[Items from a data source]
* * *

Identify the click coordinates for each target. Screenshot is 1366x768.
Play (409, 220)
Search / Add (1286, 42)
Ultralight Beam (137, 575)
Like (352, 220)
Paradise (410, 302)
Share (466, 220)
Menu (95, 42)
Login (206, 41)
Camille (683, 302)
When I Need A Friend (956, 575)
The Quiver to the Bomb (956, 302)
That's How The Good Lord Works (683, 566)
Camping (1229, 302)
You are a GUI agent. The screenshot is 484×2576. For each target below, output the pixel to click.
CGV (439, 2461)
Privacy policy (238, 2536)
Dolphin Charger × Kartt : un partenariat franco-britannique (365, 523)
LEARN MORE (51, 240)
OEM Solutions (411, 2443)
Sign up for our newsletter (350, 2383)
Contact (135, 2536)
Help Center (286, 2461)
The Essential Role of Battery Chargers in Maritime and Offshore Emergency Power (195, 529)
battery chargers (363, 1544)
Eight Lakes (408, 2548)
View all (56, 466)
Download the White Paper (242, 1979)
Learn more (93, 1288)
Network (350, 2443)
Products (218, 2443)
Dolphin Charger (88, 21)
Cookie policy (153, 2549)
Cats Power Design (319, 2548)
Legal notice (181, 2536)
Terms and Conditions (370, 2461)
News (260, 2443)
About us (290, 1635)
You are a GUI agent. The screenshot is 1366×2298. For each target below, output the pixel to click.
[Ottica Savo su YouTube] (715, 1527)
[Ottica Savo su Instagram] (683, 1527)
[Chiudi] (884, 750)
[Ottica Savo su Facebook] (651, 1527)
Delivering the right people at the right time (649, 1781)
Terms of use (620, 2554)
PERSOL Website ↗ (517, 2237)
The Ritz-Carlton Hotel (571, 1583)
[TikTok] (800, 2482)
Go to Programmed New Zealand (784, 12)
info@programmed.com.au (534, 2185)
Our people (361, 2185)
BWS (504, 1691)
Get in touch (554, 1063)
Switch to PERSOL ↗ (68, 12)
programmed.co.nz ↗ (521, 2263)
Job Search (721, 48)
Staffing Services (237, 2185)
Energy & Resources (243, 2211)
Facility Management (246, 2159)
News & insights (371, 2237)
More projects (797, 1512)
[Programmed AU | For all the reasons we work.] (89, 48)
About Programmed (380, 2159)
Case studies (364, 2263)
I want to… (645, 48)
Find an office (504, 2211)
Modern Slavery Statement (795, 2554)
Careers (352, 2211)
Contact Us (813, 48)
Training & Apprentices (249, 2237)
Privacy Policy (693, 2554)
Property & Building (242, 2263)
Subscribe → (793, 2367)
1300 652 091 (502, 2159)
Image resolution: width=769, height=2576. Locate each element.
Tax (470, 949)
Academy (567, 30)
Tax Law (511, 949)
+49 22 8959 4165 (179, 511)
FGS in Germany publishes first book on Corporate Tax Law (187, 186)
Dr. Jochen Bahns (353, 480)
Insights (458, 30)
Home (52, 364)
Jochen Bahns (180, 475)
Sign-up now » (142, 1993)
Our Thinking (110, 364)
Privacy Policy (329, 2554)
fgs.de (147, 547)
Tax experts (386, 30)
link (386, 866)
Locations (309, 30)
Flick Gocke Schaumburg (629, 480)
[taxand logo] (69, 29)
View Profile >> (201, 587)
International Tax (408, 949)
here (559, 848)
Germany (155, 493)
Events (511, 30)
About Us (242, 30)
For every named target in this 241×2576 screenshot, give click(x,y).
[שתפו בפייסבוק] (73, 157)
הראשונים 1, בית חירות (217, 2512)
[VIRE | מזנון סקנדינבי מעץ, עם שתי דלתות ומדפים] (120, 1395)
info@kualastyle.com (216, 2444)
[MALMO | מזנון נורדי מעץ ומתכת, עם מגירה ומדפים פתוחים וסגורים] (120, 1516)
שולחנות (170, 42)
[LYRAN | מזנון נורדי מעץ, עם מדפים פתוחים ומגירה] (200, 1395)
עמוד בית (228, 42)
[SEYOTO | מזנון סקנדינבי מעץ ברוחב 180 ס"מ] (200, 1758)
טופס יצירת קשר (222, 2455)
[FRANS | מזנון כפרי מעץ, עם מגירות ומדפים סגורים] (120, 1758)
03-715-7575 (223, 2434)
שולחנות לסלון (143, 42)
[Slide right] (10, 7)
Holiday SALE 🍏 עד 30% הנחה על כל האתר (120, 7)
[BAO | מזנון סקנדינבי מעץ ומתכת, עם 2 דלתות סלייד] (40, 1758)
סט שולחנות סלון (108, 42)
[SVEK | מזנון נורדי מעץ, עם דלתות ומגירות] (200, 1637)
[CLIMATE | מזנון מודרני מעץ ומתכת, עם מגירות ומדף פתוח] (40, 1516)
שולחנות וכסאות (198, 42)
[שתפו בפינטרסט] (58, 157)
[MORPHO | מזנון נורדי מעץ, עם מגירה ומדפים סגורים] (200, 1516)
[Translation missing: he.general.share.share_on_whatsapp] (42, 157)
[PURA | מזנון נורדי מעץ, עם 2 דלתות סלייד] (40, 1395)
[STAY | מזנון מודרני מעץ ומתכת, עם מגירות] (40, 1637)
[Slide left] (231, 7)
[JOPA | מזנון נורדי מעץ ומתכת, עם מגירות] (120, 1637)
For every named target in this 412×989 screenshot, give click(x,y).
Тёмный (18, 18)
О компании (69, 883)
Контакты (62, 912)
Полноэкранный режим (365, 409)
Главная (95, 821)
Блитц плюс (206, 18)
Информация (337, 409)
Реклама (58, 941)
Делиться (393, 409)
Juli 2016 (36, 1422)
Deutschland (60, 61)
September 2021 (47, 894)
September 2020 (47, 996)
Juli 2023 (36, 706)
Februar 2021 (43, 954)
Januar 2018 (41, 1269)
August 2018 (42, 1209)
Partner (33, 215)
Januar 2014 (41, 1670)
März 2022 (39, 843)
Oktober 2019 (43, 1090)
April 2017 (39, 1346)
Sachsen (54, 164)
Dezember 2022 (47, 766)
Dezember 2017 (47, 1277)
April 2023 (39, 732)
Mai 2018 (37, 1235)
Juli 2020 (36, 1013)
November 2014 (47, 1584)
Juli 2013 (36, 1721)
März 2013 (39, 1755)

* * *

TASK TO COMPLETE: Using the data above, extract exactly the lines from the one that holds "Find an office (504, 2211)" to the one that holds "About Us (242, 30)", both ends included, and no others.

OUTPUT:
Find an office (504, 2211)
Modern Slavery Statement (795, 2554)
Careers (352, 2211)
Contact Us (813, 48)
Training & Apprentices (249, 2237)
Privacy Policy (693, 2554)
Property & Building (242, 2263)
Subscribe → (793, 2367)
1300 652 091 (502, 2159)
Image resolution: width=769, height=2576. Locate each element.
Tax (470, 949)
Academy (567, 30)
Tax Law (511, 949)
+49 22 8959 4165 (179, 511)
FGS in Germany publishes first book on Corporate Tax Law (187, 186)
Dr. Jochen Bahns (353, 480)
Insights (458, 30)
Home (52, 364)
Jochen Bahns (180, 475)
Sign-up now » (142, 1993)
Our Thinking (110, 364)
Privacy Policy (329, 2554)
fgs.de (147, 547)
Tax experts (386, 30)
link (386, 866)
Locations (309, 30)
Flick Gocke Schaumburg (629, 480)
[taxand logo] (69, 29)
View Profile >> (201, 587)
International Tax (408, 949)
here (559, 848)
Germany (155, 493)
Events (511, 30)
About Us (242, 30)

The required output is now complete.